** Opening Provided passage block **
Hospice of Washington is dedicated to the service of dying persons, their families, and friends. Our principal mission is to enhance the lives of those patients admitted to hospice care. Although most of our patients will die in our care, the majority within a few weeks, we will not undertake to hasten that death. In ameliorating suffering, however, some plans of care must be adopted that make it likely that [End Page 137] the patient's death will come earlier than it would with some alternative plan of care. This is warranted if the plan chosen is expected to provide a more comfortable and appropriate dying than would the alternative, and if this assessment reflects the views of the responsible caregivers and patient, or those family and friends who can appropriately speak as surrogates for the patient who is unable to speak on his or her behalf.

Other than the refusal to deliberately end a patient's life, and our commitment to enhance life whenever possible, we have no policy which requires or bars any particular interventions. The care plan for each patient is developed and adjusted in collaboration with the patient, the patient's family and friends, and the hospice staff, and is expected to reflect the individual patient's goals, values, and capabilities, and the professional expertise and personal commitment of the hospice staff.

Like every other potential treatment, the artificial provision of fluids and nutrition is pursued whenever doing so is expected to benefit the patient (or, at least, to benefit the patient's loved ones and not to harm the patient) and is in accord with the patient's wishes or those of the appropriate surrogate(s) for the patient. In judging this, the likely benefits and burdens of available modalities must be assessed and weighed. A decision to institute or continue artificial procedures for supplying fluids and nutrition does not create an obligation to continue them if later assessment indicates that withdrawing them has become beneficial.

In making these decisions, it is worthwhile to bear in mind the following observations from our experience with dying persons.

  1. 1. Persons near death ordinarily do not tolerate substantial volumes of enteral feedings.
** Closing Provided passage block **
** Opening Data provided block **
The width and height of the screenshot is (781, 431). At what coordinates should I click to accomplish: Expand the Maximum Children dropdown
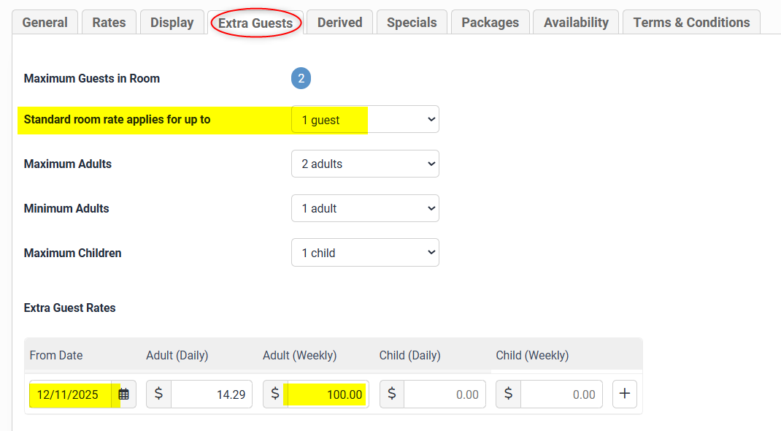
** Closing Data provided block **
### What to work on
• 1. In the hospice passage, what is stated as the principal mission of Hospice of Washington?
• 2. Carry on with the hospice passage, picking up after its last sentence.
The data shown here comes from a different source than the hospice passage.

### Outputs for the tasks
• 1. Its principal mission is to enhance the lives of patients admitted to hospice care.

• 2.
  2. 2. Dying persons given the volumes of fluid ordinarily given in texts as normal replacement requirements commonly get clinical signs of overload, including pulmonary edema, which is particularly distressing.

  3. 3. Despite substantial physiological deficits, hospice patients almost never report feeling hunger or thirst, though they may well have dry mouth and lips that are easily remedied with lubricants and ice chips.

  4. 4. Hospice patients and their loved ones often have an especially harsh distaste for the presence of, and the minor annoyances attendant upon, the tubes and associated equipment needed for the artificial provision of fluids and nutrition.

  5. 5. Patients who fear aspiration, hunger, or thirst may be relieved to have an alternative method of ingestion. Further benefits to the patient and his or her loved ones can sometimes be achieved by giving them control of the content, amount, and timing of feedings.

  6. 6. Apart from the correction of physiological abnormalities, providing food and drink is often of symbolic importance to the patient, loved ones, and caregivers, as a sign of compassion, loyalty, steadfastness, and concern. Even when [End Page 138] it has been decided that the intervention necessary to correct physiological deficits should be forgone, it may be important to institute or to continue to offer sips of juice, spoon feedings, low-volume tube-feedings, or some alternative, so as to honor and protect these sensitivities.